Aim
Copy the entire listing below verbatim, line for line, without changing anything.

Data items
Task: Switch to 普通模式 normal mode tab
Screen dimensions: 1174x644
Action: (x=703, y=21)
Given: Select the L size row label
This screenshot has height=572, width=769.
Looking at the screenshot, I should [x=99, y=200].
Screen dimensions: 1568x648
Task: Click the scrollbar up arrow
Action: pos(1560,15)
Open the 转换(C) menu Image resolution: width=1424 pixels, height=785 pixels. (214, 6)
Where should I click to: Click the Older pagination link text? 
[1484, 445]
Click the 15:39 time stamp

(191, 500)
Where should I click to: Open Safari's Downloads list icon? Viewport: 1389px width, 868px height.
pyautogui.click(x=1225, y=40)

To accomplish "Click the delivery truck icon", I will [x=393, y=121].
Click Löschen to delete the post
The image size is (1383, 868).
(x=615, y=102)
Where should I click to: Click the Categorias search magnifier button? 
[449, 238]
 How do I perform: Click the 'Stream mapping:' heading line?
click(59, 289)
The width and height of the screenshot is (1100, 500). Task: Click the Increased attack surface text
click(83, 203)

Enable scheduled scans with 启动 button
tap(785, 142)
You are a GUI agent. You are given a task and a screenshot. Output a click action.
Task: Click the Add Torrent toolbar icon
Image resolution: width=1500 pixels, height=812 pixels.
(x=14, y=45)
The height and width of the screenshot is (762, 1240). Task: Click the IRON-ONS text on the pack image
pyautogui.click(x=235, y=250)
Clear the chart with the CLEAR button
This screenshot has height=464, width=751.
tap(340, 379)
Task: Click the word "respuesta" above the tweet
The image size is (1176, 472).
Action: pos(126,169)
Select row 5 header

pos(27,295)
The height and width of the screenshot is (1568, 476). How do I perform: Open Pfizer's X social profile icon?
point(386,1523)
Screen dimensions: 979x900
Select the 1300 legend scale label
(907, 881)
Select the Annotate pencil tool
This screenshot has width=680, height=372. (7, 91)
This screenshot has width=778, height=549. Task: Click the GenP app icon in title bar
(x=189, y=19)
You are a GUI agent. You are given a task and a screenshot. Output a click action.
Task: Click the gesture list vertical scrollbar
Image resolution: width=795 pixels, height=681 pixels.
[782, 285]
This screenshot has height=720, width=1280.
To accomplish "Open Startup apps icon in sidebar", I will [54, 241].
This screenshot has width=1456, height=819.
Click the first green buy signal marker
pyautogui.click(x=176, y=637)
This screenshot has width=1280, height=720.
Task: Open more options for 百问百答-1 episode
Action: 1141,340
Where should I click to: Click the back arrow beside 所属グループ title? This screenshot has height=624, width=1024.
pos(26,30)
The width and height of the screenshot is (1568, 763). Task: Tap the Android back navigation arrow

Written solution
Task: Switch to 普通模式 normal mode tab
Screen dimensions: 1174x644
Action: (x=703, y=21)
Given: Select the L size row label
This screenshot has height=572, width=769.
Looking at the screenshot, I should [x=99, y=200].
Screen dimensions: 1568x648
Task: Click the scrollbar up arrow
Action: pos(1560,15)
Open the 转换(C) menu Image resolution: width=1424 pixels, height=785 pixels. (214, 6)
Where should I click to: Click the Older pagination link text? 
[1484, 445]
Click the 15:39 time stamp

(191, 500)
Where should I click to: Open Safari's Downloads list icon? Viewport: 1389px width, 868px height.
pyautogui.click(x=1225, y=40)

To accomplish "Click the delivery truck icon", I will [x=393, y=121].
Click Löschen to delete the post
The image size is (1383, 868).
(x=615, y=102)
Where should I click to: Click the Categorias search magnifier button? 
[449, 238]
 How do I perform: Click the 'Stream mapping:' heading line?
click(59, 289)
The width and height of the screenshot is (1100, 500). Task: Click the Increased attack surface text
click(83, 203)

Enable scheduled scans with 启动 button
tap(785, 142)
You are a GUI agent. You are given a task and a screenshot. Output a click action.
Task: Click the Add Torrent toolbar icon
Image resolution: width=1500 pixels, height=812 pixels.
(x=14, y=45)
The height and width of the screenshot is (762, 1240). Task: Click the IRON-ONS text on the pack image
pyautogui.click(x=235, y=250)
Clear the chart with the CLEAR button
This screenshot has height=464, width=751.
tap(340, 379)
Task: Click the word "respuesta" above the tweet
The image size is (1176, 472).
Action: pos(126,169)
Select row 5 header

pos(27,295)
The height and width of the screenshot is (1568, 476). How do I perform: Open Pfizer's X social profile icon?
point(386,1523)
Screen dimensions: 979x900
Select the 1300 legend scale label
(907, 881)
Select the Annotate pencil tool
This screenshot has width=680, height=372. (7, 91)
This screenshot has width=778, height=549. Task: Click the GenP app icon in title bar
(x=189, y=19)
You are a GUI agent. You are given a task and a screenshot. Output a click action.
Task: Click the gesture list vertical scrollbar
Image resolution: width=795 pixels, height=681 pixels.
[782, 285]
This screenshot has height=720, width=1280.
To accomplish "Open Startup apps icon in sidebar", I will [54, 241].
This screenshot has width=1456, height=819.
Click the first green buy signal marker
pyautogui.click(x=176, y=637)
This screenshot has width=1280, height=720.
Task: Open more options for 百问百答-1 episode
Action: 1141,340
Where should I click to: Click the back arrow beside 所属グループ title? This screenshot has height=624, width=1024.
pos(26,30)
The width and height of the screenshot is (1568, 763). Task: Tap the Android back navigation arrow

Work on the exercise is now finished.